Mensen besmetten zich meestal indirect: werken in de tuin (en tegelijk eten of roken), eten van rauwe groenten, eten van rauw vlees of het niet dagelijks schoonmaken van de kattenbak.
De
parasiet wordt verspreid via de ontlasting van de kat (de
eindgastheer).
Het
is vrijwel altijd een jonge kat. De kat kan diarree hebben, maar dat
hoeft niet. De kat verspreidt in 2-3
weken
miljoenen eitjes en is daarna (bijna altijd levenslang) immuun. De
eitjes zijn na 2-3 dagen
infectieus en kunnen dat enkele
jaren
blijven.
De kat besmet de tuin/boerderij en de daar levende wormen, muizen,
vogels en boerderijdieren.
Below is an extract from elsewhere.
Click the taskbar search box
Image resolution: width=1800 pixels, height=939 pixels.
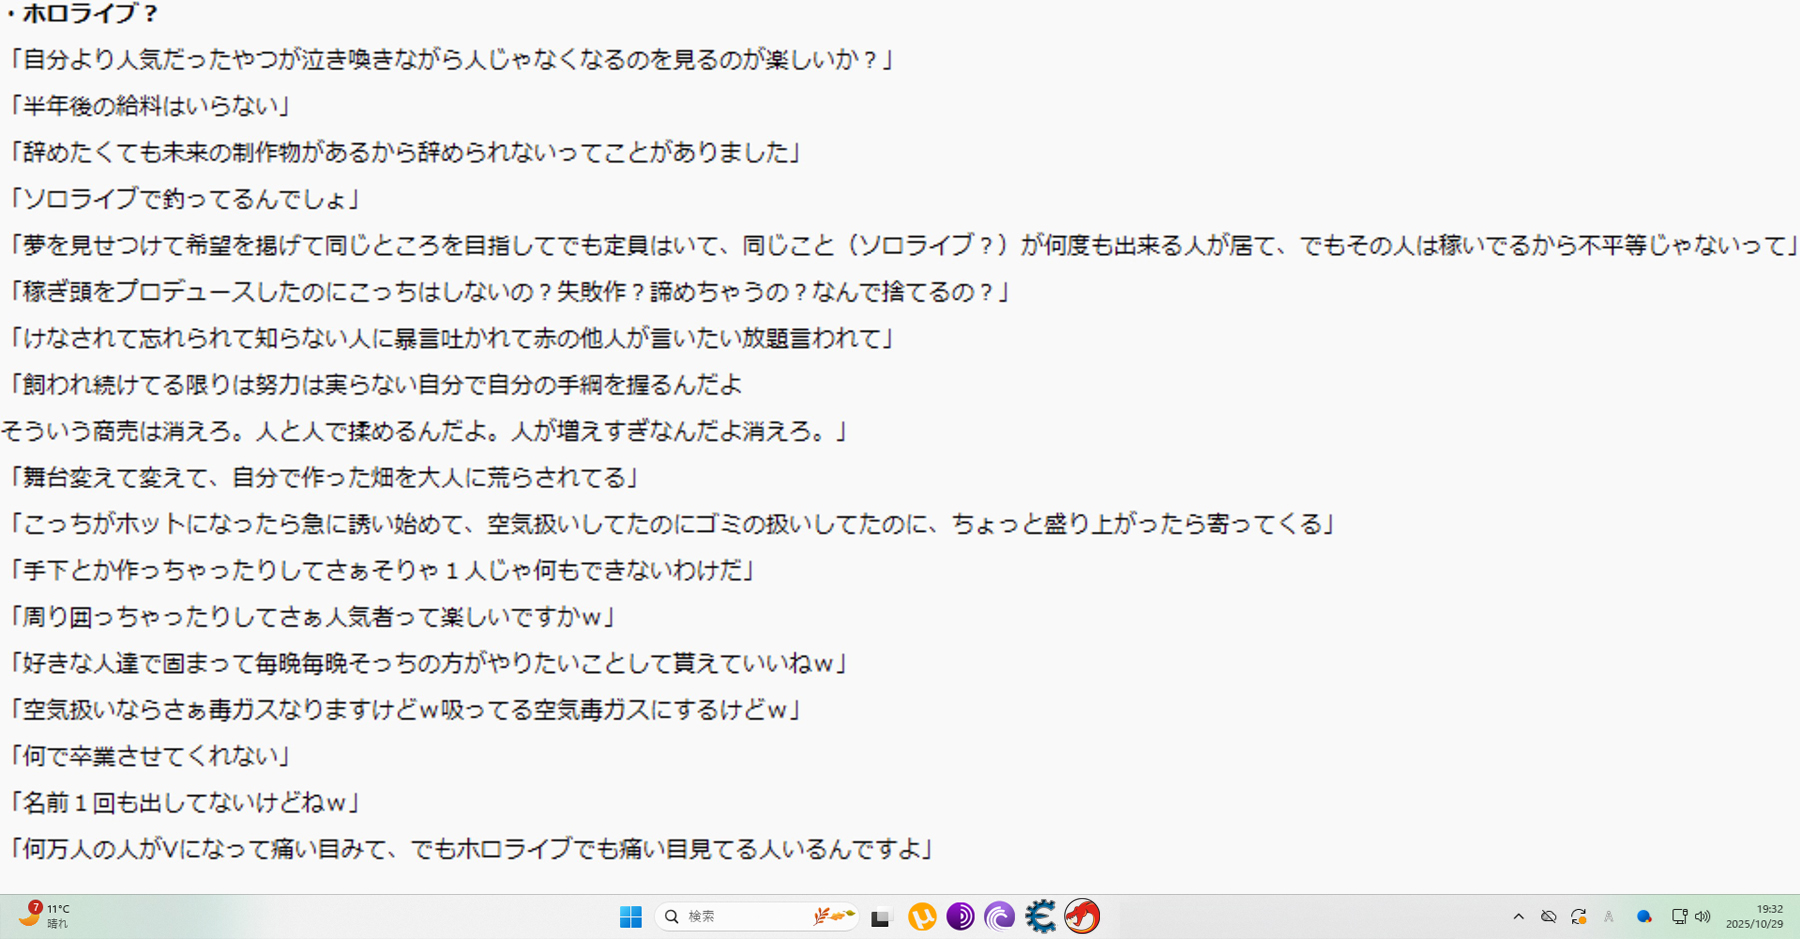pos(757,916)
Een jonge kat de infectie nog niet gehad
heeft, besmet zich door het eten van muizen en/ of
vogels.
Muizen
met Toxoplasmose
worden minder angstig en laten zich daardoor makkelijker vangen door
katten.
Katten zijn meestal, nadat ze besmet zijn geweest, levenslang immuun.
In zeldzame gevallen kan de parasiet bij de kat andere organen dan de darmen aantasten. Symptomen kunnen zijn: benauwdheid, koorts, geelzucht, buikpijn, slechte eetlust en ontstekingen in het oog.